You probably won’t easily find AI Operators on resumes. “3-5 years AI experience required” or "Bachelor's in AI required” isn’t it.
These people exist outside the basic level of visibility. You’ll find them on spaces like X (Twitter). You might even find some on LinkedIn (but less likely). Search “build in public AI,” “automation,” “n8n,” or “Claude workflows.” Look for demos. Scan for shipped work.
Often, they don’t call themselves anything like an “AI Operator.” Maybe they’re a Chief of Staff, or an operations junkie. But AI problem-solving is what they’re functionally interested in.
Avoid: “AI enthusiasts” with nothing to show for it.
And when you find a gem, DM them. But do not say “We have a role open.” Instead, try this: “I saw what you built. Holy canolli, that is sick. Want to do that inside a real business?”
Step 2: How to Vet the AI Operator
At Contrarian Thinking, we hire based on proof. Our President, Marc, is now literally asking every new candidate, regardless of their role, what they’re currently building with AI.
It doesn’t need to be some massive project, just show thoughtful intention.
(By the way, here are the 4 top rules from our Hiring Playbook)

That’s how we empower our current talent to find more great talent with less exec time wasted.
Once we find an AI builder, we run them through an evaluation in Breezy. The flow might look like this:
Loom intro: show what you’ve built
Work sample: solve a real problem
Live iteration: improve it on the fly
We take note of their speed, communication, and “ease of shipping.” If someone can’t ship easily under light pressure, they won’t produce inside our business.
Step 3: How to Deploy the AI Operator
Most companies make the same mistake. They hire someone like this… then tether them to one department. NO. Bad. F-minus. Zero points.
The AI Operator should focus on specific projects at a given time, but work across departmental lines to:
Audit
Design systems
Ship
Then have them run an internal AI Hackathon
Recently, we did. And it was (potentially) one of the most transformative, highest ROI things we’ve ever done because of the “awakening” across the team.
Step 1 is getting your leader. This needs to be the AI Operator (or whoever is most genuinely interested in AI at your company.)
They should also plan a fun, brief presentation for the beginning of the hackathon, to get everyone on the same page and seeing the larger picture. Ours was all about the history of AI.
In advance, the leader should send a message with the game plan to the team so everyone knows what to expect coming in.
Then, rock and roll.
The goal isn’t perfection but rather seeing what’s possible in 4 hours and identifying which ideas deserve development.
Oh, and it helps if your hackathon leader has a nerdy sense of humor.

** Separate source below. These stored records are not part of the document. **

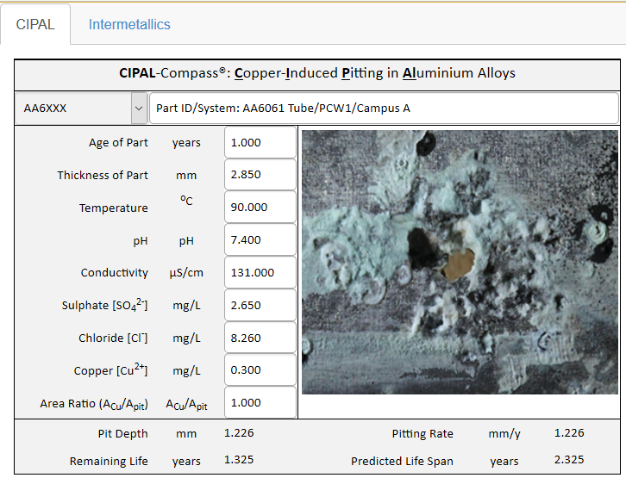Click the Predicted Life Span value

(x=569, y=461)
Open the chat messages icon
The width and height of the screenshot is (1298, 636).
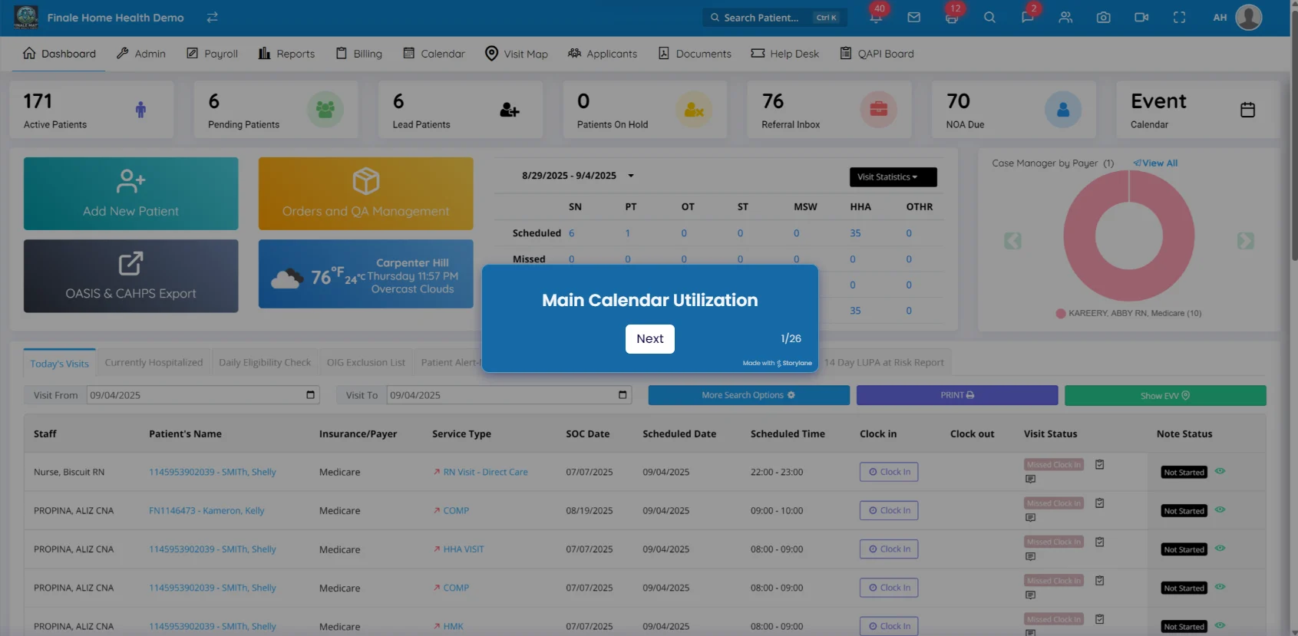pos(1027,18)
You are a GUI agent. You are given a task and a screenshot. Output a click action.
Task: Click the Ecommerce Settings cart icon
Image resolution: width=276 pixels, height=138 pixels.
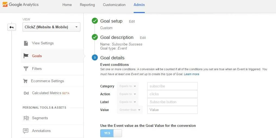coord(26,81)
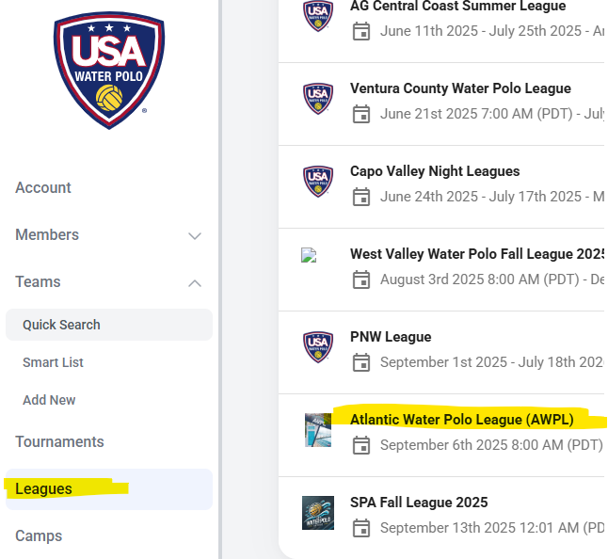Click calendar icon under Capo Valley Night Leagues

click(x=361, y=197)
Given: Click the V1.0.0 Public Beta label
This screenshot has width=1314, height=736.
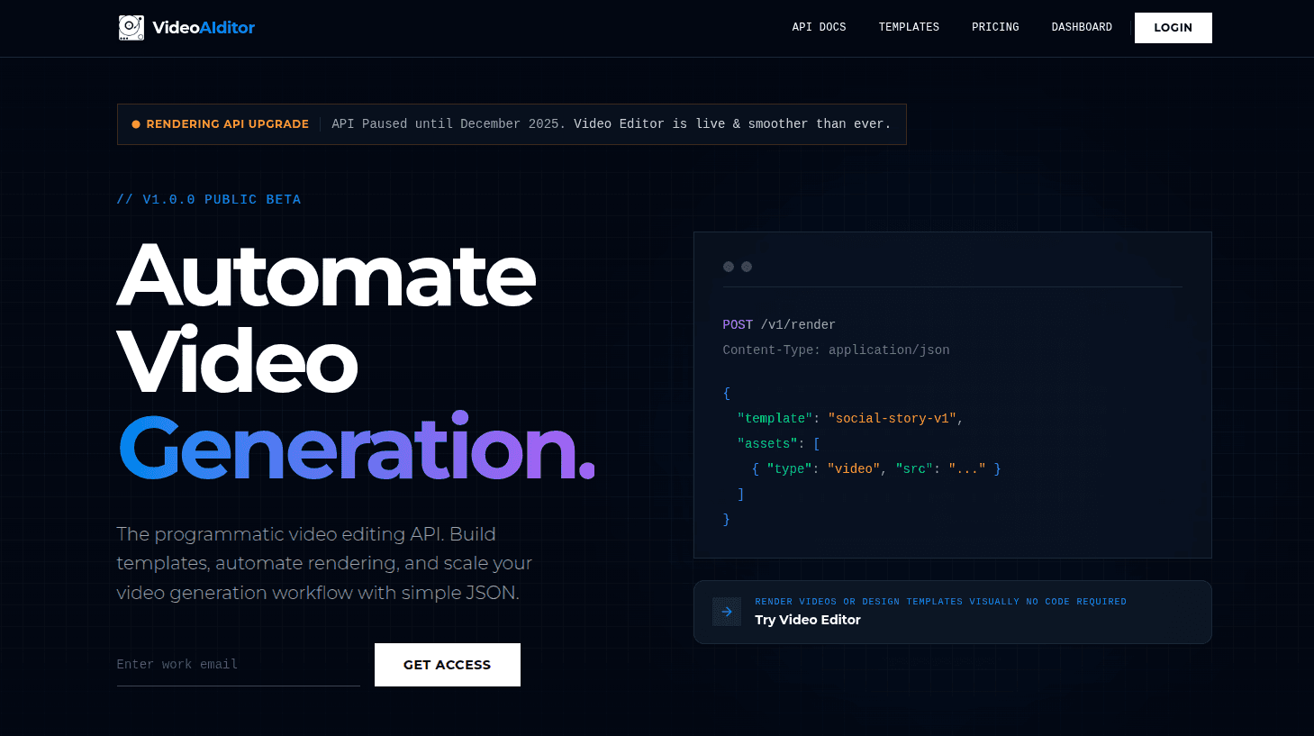Looking at the screenshot, I should pos(209,199).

Here’s a nice blurry photo of our hackathon crew in action:

See, a lot of founders are missing the point of tools like Claude.
Don’t think about who you can replace with it. Use it to create more builders in your org. Give your team ways to make their job easier, more productive, and more fun.
If you’re the entrepreneur, create intrapreneurs in your business.

The next decade’s winners will be the businesses that:
Assign clear automation leadership
Let curious people experiment without fear
Turn employees into builders (not button-clickers)
That’s how you eventually 10x productivity without burning people out.
That’s how you make work more fun.
That’s how small businesses punch way above their weight.

So steal this.
Name your CAO. Run the hackathon. See what breaks. See what surprises you.
Just 1 hire and 4 hours are enough to change how your business does business forever.